| Required action |
In the directions to Lomas Barbudal, which small store is near the turnoff from Highway 1?

| Document section |
........

Directions to Lomas Barbudal
From Liberia, drive south along Highway 1 for about 14 km (8.7 miles). When you approach the small town of Pijije, look for the turnoff on the right immediately after the pedestrian walkway that crosses the highway. It is near a small store called Abastecedor Pijije. Take the dirt road and follow it for about 7 km (4.3 miles). The road is flat most of the way and passes open fields and a few houses. Towards the end, it becomes steep. 4×4 with higher clearance would probably be necessary during the rainy season.
We weren’t sure what to expect when visiting the Lomas Barbudal Biological Reserve but had such a wonderful time. We have hiked throughout Costa Rica and are usually partial to the rainforest, but the tropical dry forest of this reserve was so rich with life. Not only did it have water at the end of the dry season, but it was also full of wildlife. If you’re looking for an off-the-beaten-path day hike around Guanacaste, we highly recommend Lomas Barbudal.

........

| Source material |

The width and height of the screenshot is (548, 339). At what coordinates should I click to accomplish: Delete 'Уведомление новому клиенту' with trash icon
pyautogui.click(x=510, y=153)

........

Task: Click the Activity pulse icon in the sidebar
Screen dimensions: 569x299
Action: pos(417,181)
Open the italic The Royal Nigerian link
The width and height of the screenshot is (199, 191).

........

| Answer space |
Abastecedor Pijije